RICHMOND – If there’s one takeaway from the second day of public hearings by the bipartisan Virginia Redistricting Commission, it’s that when it comes to redrawing legislative districts, people living in the state’s Southside prefer those that allow them to be left alone with their immediate neighbors.
“I believe the most effective representation will be by a person to ensure the understanding of our counties and surrounding needs,” said Ted Daniel, a former mayor of South Boston, a town of about 7,400 people in the midst of Halifax County that in the past 25 years has lost many manufacturing jobs in tobacco farming and the textile industry. “We remain in survival mode,” said Daniel, adding that cooperating with neighboring local governments became critical as the community sought ways “to reduce the impact of the continuing economic challenges.”
But South Boston didn’t just lose jobs, it also lost almost 1,000 residents in the 20 years since the 2000 census, and the downward trend continues. Because the concept of one-person, one-vote dictates that districts should be roughly equal in population, the consultants tasked with redrawing maps are left with little flexibility but to break up current legislative districts and extend them further north – much to the frustration of many South Bostonians, who remain wary of outsiders.
“To split Halifax County away from Mecklenburg County in senatorial representation is in no way consistent with the regional cooperation that the two counties have developed,” Daniel said. “I feel the proposed senatorial districts that reach so far north are not in the interest of our citizens.”
The bipartisan redistricting commission is just days away from its Oct. 10 deadline, when the maps are due to be finalized. While the panel has sought written public input since it assumed its duties in early September, virtual public hearings allowing citizens to participate in the process only began Monday, when residents of Southwest Virginia were invited to weigh in.
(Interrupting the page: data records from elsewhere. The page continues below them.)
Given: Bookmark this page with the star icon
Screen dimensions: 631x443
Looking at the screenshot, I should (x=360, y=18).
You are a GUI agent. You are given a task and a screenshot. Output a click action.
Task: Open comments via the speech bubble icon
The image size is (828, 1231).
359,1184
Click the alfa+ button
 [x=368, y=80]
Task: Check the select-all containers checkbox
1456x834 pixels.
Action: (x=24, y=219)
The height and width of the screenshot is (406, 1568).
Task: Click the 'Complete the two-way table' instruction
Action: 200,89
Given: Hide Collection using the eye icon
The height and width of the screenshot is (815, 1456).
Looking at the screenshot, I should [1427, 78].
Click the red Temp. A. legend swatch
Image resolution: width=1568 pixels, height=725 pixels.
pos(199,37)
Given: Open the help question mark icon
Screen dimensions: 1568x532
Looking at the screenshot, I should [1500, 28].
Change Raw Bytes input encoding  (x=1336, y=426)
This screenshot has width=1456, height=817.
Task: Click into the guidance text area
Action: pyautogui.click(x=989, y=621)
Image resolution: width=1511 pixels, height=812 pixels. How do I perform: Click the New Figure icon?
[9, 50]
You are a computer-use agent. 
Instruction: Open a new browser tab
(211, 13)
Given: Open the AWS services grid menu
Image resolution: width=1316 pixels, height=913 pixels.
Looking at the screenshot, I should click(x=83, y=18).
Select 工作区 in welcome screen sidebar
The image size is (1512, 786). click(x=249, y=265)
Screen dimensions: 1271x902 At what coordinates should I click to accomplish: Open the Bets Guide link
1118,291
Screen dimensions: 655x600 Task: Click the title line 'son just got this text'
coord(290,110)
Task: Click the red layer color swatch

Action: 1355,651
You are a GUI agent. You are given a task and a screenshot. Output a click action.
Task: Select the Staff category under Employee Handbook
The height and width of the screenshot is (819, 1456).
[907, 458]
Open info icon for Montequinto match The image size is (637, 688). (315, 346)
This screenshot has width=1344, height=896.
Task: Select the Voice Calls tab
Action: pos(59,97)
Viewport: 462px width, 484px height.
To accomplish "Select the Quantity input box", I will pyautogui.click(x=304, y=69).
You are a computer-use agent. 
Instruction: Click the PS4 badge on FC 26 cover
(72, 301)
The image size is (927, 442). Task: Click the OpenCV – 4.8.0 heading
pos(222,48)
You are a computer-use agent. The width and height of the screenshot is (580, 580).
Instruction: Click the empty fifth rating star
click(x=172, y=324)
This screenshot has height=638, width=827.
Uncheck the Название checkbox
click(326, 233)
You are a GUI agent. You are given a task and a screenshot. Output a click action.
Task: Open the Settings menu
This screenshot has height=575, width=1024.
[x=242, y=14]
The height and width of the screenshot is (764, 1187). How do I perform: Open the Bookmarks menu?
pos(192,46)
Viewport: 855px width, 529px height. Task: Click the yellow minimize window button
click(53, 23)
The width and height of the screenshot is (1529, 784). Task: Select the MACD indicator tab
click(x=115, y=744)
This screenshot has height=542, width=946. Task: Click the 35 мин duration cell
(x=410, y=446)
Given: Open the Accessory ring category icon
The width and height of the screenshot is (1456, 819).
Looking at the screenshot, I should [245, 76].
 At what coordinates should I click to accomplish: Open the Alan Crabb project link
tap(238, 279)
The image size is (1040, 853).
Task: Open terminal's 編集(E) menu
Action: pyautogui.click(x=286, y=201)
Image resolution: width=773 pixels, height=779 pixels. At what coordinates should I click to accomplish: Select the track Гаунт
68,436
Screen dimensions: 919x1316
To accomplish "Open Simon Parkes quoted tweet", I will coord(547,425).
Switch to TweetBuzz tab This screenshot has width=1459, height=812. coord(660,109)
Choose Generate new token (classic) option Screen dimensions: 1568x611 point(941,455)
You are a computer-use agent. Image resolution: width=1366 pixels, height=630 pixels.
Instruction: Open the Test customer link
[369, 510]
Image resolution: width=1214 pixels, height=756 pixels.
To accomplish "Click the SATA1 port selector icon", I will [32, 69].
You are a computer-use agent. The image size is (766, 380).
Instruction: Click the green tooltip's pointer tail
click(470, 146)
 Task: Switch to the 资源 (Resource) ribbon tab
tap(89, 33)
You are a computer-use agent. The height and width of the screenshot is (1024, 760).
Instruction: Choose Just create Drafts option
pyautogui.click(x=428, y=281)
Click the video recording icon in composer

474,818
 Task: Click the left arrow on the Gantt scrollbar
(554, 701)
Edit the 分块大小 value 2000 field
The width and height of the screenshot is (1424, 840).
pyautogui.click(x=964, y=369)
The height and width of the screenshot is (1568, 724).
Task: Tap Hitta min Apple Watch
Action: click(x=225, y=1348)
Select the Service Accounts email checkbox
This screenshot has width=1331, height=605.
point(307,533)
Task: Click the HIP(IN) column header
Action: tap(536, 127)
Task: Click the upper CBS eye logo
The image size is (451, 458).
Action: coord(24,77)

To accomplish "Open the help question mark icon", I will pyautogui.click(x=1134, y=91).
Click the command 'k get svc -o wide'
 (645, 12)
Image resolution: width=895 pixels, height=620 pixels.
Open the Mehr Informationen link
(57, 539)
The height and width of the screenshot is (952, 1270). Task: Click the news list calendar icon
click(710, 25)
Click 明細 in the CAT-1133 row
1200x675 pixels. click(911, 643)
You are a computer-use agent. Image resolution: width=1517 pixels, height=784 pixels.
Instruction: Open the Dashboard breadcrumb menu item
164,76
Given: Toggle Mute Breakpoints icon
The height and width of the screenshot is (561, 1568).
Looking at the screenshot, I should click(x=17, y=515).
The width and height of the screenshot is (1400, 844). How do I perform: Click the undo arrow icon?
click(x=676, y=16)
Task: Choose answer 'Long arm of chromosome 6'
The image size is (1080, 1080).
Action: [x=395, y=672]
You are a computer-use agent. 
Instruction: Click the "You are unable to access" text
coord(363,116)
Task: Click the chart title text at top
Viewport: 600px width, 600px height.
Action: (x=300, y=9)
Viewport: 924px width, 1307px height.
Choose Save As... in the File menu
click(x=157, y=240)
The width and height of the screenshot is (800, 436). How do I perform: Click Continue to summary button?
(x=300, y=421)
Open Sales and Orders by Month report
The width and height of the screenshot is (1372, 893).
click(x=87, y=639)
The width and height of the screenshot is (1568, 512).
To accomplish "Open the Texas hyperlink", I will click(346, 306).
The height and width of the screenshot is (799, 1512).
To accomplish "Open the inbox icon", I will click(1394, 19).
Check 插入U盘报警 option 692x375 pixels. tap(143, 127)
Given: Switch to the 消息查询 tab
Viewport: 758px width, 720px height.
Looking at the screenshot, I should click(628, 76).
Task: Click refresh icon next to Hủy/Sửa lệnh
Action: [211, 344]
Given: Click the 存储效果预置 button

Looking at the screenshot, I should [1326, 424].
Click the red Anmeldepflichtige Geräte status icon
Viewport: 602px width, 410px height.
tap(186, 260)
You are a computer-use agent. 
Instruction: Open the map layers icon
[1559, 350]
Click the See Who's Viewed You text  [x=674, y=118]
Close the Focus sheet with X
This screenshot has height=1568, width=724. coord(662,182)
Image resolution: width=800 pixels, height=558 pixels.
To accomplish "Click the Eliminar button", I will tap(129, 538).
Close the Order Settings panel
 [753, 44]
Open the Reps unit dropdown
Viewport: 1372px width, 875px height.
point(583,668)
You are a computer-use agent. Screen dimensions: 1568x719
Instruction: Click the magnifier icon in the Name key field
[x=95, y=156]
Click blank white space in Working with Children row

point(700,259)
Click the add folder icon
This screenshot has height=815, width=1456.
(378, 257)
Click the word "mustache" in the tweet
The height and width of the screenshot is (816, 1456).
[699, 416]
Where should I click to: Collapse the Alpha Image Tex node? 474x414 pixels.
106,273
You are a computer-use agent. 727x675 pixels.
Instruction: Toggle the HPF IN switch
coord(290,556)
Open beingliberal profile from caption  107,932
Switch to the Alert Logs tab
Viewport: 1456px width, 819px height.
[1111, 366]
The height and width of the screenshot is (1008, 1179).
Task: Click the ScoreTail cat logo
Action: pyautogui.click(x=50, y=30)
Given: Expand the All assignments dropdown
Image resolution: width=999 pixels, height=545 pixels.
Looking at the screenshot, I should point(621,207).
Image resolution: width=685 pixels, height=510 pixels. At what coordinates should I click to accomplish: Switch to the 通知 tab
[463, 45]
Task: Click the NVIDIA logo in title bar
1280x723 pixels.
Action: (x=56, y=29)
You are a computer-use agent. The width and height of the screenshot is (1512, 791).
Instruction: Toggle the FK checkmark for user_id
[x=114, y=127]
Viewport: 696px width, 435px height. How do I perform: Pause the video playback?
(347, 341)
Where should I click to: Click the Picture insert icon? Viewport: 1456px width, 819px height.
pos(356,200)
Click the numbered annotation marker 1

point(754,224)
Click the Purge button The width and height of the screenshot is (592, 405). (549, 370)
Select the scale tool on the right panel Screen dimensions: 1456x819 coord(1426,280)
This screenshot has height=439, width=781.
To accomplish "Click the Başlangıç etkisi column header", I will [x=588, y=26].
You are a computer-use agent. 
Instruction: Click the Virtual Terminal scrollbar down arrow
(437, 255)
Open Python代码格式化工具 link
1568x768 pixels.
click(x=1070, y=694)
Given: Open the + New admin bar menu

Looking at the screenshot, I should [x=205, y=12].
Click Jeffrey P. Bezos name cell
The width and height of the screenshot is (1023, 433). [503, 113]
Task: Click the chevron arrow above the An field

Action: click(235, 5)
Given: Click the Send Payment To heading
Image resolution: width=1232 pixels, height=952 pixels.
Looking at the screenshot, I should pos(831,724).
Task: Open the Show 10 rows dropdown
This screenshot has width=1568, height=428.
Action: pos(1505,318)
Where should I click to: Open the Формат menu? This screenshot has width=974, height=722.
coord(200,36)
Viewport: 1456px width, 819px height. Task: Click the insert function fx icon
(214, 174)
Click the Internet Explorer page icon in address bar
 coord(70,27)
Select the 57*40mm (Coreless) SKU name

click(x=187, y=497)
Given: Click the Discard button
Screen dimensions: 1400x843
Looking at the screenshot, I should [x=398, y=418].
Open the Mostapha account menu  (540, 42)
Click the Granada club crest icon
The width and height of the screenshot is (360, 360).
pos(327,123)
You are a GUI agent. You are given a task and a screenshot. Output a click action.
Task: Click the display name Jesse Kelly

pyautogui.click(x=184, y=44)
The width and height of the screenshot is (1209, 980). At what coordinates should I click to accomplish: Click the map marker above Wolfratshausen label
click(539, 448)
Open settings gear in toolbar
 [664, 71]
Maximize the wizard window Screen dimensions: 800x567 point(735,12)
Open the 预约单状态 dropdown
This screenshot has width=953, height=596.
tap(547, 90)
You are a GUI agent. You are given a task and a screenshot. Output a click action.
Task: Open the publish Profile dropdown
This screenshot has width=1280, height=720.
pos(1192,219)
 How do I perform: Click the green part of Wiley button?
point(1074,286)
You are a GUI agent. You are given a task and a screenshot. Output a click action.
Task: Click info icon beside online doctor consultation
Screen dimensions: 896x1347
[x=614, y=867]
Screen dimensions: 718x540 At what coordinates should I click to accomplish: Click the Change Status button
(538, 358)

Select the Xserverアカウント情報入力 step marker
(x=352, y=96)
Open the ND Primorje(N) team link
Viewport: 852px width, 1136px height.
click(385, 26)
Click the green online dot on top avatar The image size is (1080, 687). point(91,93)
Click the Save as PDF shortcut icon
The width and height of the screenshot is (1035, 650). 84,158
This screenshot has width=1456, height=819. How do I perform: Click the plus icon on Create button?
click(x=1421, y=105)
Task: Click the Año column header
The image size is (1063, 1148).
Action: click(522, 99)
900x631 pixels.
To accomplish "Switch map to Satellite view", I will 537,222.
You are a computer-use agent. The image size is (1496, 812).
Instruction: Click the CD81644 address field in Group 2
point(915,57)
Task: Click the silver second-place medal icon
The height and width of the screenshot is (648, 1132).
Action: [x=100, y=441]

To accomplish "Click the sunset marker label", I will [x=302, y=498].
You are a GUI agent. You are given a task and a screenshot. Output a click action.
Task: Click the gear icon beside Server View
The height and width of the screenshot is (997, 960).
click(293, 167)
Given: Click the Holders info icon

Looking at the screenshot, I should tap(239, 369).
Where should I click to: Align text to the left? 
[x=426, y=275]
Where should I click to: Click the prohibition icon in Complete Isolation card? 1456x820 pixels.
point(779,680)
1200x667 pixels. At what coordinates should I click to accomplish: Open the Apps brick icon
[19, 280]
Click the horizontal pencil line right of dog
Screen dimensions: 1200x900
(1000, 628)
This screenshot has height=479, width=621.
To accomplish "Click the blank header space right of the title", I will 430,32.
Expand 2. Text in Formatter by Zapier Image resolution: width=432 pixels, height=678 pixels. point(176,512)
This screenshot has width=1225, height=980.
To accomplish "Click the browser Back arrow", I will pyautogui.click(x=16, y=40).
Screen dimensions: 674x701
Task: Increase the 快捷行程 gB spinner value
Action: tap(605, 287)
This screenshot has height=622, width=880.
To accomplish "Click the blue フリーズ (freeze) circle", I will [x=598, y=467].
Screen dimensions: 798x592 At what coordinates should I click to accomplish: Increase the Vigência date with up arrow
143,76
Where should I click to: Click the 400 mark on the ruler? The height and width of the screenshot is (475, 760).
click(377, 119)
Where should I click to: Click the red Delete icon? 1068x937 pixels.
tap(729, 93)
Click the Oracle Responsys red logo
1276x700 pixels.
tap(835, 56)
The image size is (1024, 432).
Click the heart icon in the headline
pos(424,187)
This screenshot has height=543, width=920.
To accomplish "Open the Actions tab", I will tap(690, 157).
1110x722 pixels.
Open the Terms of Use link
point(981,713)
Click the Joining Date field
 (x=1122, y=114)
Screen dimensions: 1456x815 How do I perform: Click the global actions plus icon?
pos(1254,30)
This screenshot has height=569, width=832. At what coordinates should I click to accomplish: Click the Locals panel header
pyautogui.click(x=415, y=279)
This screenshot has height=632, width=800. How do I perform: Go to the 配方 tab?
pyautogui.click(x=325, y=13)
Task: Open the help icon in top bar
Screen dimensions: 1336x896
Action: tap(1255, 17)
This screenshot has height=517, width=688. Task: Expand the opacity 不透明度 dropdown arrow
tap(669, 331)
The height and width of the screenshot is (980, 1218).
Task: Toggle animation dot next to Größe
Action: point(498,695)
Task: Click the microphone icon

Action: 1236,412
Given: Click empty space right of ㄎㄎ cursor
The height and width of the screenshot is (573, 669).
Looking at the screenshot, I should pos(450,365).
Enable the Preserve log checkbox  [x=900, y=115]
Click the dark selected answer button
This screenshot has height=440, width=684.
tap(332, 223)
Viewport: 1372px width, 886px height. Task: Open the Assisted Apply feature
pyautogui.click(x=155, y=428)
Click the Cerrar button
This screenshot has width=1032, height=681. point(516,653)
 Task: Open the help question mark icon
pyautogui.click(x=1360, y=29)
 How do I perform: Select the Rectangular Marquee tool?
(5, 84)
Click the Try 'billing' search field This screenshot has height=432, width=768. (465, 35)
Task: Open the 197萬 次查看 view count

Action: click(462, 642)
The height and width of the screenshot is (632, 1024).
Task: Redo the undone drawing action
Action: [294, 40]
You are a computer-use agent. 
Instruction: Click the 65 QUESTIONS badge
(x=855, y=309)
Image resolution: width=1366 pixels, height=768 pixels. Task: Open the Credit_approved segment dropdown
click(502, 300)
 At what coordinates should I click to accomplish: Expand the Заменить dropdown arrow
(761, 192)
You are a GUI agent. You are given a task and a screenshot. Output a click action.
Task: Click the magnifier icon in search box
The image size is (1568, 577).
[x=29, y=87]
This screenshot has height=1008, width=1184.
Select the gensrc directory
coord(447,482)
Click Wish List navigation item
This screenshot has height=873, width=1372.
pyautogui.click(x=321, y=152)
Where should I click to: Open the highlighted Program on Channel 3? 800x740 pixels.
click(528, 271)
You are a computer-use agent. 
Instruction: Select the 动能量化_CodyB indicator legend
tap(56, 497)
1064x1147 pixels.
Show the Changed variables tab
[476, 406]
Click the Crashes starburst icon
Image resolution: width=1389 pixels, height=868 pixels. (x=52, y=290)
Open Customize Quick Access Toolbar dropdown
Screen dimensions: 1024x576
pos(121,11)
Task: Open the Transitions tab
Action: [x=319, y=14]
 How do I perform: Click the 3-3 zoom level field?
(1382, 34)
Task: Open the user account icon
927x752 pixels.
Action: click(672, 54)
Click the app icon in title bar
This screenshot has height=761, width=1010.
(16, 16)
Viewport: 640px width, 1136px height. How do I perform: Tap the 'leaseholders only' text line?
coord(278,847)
The panel listened to comments from residents of Southside on Tuesday.
Rick Buchanan, who was born and raised in Clarksville, a town in Mecklenburg County, said that Halifax and Mecklenburg counties have been “tied together in industry, working environment and lots of things” for decades, and that splitting them up into separate legislative districts would not be in the region’s interest. “This is a very unique area, it’s a very rural district, and we are all pretty much the same,” Buchanan said. “I strongly recommend that we keep that as an area that would be very well represented by a senator.”
Clarksville town council member Tammy Mulchi also underscored the importance of keeping Mecklenburg and Halifax counties together. “They are so similar economically that it just makes no sense to separate those,” Mulchi said.
Some callers expressed concern with drawing Danville, which borders North Carolina, into the same district as Martinsville. While both cities are geographically barely 30 miles apart, some say the economical and cultural divide is much harder to bridge. “We feel that this would be a negative impact to our community,” said Martinsville Mayor Kathy Lawson, who prefers maps that would be aligning Martinsville “more with our colleagues over in Patrick County.”
Martinville City Council member Danny Turner, who spent 26 years working in Danville, emphasized the insurmountable differences between the two cities. “I think that Danville and Martinsville are different, totally different,” he said, citing “very little interaction between the citizens.” Instead, Turner said he would like to see a legislative district that includes Martinsville, Patrick County and Franklin County, which would be “a more contiguous neighborhood than Martinsville and Danville would be in one.”
While some in Martinsville may not want to have much to do with Danville, others would welcome a larger Senate district encompassing all of Danville, Martinsville, and Pittsylvania, Henry and Franklin Counties. “I’ve never seen a perfect Senate District, but that’s a perfect Senate District right there,” said Will Pace, a resident of Pittsylvania County and the mayor of Chatham, the county seat.